> Ukraine was essentially invaded because they became too friendly with NATO (and hence america).
Also because it was considering joining the EU.
The Russians threatened at least as early as 2008 that they would invade Ukraine if they did either. They actually invaded Ukraine in 2014 and captured a lot of territory.
Why did the US and their European allies not plan for the Russians doing what they had threatened to do and had actually done in the past? It seems incompetent.
Because since then Russia has threatened nuclear war a dozen times. Russias threats are worth almost nothing.
>Also because it was considering joining the EU. >The Russians threatened at least as early as 2008 that they would invade Ukraine if they did either.
this is not true. nato, yes, but russia made it repeatedly clear for years they had no problem with ukraine joining the eu, as a mainly economic/political entity.
it has only been this year that this position has shifted, the argument being that eu has morphed into a fully hostile military entity aswell.

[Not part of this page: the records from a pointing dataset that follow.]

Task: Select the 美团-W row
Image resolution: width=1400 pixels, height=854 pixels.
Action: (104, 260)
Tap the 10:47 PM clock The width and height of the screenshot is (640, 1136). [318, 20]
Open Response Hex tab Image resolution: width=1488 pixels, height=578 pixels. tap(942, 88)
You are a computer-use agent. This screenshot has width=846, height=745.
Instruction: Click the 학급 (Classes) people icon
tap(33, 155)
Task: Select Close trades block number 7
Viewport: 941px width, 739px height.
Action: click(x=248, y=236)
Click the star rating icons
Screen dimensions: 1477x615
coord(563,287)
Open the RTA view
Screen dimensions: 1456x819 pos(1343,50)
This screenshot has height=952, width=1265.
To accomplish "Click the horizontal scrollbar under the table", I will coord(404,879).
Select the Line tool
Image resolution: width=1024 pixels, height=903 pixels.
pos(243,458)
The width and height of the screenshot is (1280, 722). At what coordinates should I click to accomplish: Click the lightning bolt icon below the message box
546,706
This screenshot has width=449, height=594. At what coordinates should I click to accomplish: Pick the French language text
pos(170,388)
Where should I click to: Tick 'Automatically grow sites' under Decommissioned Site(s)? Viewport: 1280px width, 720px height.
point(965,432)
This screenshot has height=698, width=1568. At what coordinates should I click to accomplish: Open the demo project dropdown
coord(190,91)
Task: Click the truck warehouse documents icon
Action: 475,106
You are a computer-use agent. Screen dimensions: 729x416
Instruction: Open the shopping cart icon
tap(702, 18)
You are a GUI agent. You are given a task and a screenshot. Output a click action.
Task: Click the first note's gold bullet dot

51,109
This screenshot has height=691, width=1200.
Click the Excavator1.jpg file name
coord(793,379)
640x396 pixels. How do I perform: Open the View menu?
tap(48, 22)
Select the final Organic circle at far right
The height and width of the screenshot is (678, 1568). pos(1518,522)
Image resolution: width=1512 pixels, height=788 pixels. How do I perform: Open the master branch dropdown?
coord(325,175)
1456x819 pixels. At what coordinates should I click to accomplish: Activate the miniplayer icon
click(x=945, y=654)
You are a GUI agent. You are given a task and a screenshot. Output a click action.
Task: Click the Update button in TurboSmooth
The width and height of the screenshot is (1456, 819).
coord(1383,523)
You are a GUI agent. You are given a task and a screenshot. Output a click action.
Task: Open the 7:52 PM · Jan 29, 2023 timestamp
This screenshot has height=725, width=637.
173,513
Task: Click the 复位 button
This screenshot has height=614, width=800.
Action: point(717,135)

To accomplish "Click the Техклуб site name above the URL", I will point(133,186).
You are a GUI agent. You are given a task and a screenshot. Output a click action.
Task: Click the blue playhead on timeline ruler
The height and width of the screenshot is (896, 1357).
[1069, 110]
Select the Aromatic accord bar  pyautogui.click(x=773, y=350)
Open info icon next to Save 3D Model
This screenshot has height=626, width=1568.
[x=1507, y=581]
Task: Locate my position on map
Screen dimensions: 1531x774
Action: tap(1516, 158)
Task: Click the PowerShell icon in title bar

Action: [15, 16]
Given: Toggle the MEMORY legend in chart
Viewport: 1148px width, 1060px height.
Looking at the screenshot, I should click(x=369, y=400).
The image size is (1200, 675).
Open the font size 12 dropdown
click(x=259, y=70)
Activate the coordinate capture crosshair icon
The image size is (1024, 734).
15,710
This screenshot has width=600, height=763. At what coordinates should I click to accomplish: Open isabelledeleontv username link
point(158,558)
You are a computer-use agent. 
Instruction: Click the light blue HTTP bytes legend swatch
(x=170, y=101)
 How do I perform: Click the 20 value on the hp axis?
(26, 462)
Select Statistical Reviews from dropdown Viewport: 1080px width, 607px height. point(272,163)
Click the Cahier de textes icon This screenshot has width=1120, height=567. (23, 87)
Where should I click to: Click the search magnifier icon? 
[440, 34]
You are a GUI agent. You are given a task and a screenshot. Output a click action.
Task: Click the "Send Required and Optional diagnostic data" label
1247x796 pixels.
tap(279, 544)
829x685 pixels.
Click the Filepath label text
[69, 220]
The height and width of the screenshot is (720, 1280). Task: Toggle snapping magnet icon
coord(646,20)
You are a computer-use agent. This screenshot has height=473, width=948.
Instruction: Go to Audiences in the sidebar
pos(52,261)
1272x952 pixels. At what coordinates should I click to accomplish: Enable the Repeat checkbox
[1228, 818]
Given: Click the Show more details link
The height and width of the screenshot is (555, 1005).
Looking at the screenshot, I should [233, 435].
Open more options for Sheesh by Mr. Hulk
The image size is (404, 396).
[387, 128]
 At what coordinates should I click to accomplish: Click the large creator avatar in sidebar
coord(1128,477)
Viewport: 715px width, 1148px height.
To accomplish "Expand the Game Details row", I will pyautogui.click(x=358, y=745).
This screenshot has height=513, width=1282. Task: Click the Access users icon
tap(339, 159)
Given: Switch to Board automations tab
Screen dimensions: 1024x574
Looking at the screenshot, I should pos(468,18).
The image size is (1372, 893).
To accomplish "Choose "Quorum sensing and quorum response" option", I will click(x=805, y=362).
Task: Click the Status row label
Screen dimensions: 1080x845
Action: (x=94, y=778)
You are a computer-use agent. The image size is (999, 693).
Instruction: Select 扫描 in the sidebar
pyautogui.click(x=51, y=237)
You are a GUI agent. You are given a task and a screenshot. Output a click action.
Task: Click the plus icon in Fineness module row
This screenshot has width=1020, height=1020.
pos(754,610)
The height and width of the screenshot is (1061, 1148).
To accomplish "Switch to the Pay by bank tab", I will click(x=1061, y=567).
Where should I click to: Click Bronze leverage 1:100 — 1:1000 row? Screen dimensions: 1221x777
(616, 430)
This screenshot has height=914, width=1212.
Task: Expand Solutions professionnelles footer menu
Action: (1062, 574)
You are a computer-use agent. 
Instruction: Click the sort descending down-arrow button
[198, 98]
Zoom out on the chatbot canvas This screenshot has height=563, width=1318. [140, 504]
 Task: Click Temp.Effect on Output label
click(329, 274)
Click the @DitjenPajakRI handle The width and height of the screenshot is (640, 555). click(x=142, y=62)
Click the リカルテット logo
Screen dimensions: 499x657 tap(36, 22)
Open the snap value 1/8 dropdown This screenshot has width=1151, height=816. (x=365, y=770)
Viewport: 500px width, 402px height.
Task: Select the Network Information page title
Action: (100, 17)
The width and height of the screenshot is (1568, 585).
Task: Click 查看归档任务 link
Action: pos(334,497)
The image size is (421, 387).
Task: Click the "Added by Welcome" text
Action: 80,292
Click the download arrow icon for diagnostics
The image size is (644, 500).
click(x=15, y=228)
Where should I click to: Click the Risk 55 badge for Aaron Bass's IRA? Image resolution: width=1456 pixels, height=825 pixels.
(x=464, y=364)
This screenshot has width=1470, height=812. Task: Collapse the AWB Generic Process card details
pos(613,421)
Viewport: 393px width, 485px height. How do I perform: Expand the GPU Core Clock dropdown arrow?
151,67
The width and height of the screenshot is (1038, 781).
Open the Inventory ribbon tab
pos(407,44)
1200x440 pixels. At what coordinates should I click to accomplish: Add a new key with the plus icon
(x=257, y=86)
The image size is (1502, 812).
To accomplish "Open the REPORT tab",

btw, popular opinion in ukraine was strongly divided regarding joining the eu even before the coup and the ensuing civil war, and particularly against joining nato. also, there were no real prospects for ukraine joining the eu because the eu wouldn't really want that. to this day they still don't.
> They actually invaded Ukraine in 2014 and captured a lot of territory.
russian invasion started in february 2022. 2014 was the ousting of the legitimate government, secession of crimea and donbas, ukraine declaring donbas secessionist to be terrorists and starting a bombing campaign and the civil war.
if you're referring to the "green men" in crimea: those were the ukranian (but culturally russian) garrissoned troops that immediately after the coup removed the ukranian patches from their uniforms and defected to the russian side en masse.